The release of New Jersey state troopers’ disciplinary reports going back to 2000 was not allowed to go forward on Wednesday as the attorney general planned because of a court order blocking their release.
Attorney General Gurbir Grewal had ordered last month that the names of officers who committed serious disciplinary violations be released, but police and troopers’ unions sued to block the release. They argued the release of officer’s names would smear them unfairly.
They won a decision in New Jersey’s Appellate Division last week.
Grewal had sought to require law enforcement agencies across the state to publicly identify officers who were fired, demoted or suspended for more than five days because of a disciplinary violation. The first list was to be published by Dec. 31, though the state police had planned to release data going back to 2000 on Wednesday.

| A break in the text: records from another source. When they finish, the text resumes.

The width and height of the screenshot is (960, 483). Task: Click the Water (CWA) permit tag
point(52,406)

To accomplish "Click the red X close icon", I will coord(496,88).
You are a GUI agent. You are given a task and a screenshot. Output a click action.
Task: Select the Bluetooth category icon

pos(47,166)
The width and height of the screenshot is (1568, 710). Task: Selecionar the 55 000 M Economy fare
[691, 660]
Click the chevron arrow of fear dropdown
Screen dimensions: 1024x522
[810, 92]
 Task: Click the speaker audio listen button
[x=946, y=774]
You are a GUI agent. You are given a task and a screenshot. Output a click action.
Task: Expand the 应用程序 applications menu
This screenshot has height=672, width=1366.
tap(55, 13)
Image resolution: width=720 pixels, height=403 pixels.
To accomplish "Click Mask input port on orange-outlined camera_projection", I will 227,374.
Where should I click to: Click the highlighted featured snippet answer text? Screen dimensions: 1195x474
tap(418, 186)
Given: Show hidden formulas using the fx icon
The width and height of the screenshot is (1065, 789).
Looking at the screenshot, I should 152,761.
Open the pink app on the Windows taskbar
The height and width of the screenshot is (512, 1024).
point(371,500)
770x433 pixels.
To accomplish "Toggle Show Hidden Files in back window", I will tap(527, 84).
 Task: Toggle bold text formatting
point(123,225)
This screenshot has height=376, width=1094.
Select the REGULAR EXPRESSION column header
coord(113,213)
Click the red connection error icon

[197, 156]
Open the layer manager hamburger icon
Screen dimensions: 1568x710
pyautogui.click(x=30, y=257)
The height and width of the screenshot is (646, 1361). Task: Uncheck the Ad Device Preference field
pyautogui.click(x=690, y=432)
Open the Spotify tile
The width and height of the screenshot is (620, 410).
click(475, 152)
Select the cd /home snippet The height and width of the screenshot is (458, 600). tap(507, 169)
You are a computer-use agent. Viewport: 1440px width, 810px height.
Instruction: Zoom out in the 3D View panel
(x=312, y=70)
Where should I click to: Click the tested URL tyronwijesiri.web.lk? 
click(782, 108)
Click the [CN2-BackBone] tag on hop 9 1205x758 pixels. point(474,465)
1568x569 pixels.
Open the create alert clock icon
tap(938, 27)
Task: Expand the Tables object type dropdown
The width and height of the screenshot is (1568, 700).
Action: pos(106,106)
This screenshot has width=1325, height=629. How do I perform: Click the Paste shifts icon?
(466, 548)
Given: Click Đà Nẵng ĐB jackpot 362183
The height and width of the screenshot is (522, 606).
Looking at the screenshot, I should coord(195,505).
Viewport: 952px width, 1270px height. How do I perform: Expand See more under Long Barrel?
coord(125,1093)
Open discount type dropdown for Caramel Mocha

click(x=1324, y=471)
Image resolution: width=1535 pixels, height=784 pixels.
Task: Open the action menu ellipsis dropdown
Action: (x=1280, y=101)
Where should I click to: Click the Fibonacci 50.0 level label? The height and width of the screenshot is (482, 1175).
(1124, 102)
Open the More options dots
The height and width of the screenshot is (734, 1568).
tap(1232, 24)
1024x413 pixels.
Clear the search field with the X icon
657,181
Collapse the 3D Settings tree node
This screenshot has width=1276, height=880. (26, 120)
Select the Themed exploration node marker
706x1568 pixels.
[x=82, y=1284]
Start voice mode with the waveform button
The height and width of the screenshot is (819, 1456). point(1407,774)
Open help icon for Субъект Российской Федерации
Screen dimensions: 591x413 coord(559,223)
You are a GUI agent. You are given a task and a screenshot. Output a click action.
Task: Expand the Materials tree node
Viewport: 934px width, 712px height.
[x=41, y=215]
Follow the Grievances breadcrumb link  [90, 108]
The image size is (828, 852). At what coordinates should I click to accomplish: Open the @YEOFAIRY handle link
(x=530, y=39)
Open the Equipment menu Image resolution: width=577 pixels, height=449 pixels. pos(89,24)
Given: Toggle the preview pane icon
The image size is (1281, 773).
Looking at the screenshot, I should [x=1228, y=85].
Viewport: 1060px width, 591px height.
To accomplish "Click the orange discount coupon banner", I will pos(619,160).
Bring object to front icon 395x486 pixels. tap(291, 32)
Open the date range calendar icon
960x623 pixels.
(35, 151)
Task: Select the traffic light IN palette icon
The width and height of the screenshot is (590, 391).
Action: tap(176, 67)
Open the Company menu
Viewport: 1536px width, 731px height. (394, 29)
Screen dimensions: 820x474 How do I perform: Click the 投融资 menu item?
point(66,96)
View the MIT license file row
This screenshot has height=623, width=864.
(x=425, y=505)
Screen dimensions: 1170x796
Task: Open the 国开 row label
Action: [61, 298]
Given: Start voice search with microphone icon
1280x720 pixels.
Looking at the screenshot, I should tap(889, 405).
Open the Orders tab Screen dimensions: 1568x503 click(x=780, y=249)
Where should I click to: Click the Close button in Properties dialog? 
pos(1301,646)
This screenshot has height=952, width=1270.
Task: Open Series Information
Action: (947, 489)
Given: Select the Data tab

Officers with the state Division of Criminal Justice and the Juvenile Justice Commission suspended for disciplinary violations were also to be publicized by Wednesday. The publication was to cover disciplinary violations for as far back the agencies’ records go, along with a summary of the misconduct, Grewal said.
The court only temporarily blocked the release of the disciplined officers’ names. A hearing in the case has been set for October.
Meanwhile in New York, a coalition of police, firefighter and correction officers' unions filed a lawsuit against the city that temporarily blocks plans to make disciplinary files public. Mayor Bill de Blasio has previously said making those files more accessible to the public was a major part of police reforms and increasing transparency within the deparment.
“This is not a challenge to the public right to know. This is not about transparency. We are defending privacy, integrity and the unsullied reputations of thousands of hard-working public safety employees,” said Hank Sheinkopf, spokesman for We Are All New York, a newly formed union coalition. “Any worker who has ever been the subject of unfair or false complaints knows the personal and professional damage that can be caused.”
The court issued a stay in disclosing any records concerning unsubstantiated claims or settlement agreements, some of which were set to go live online starting Wednesday, according to the coalition.
"Today's judicial decision clearly says that public safety officers, police officers, are entitled to due process," said Sheinkopf. "Unproven accusations destroy career and lives. We stopped de Blasio from doing this today."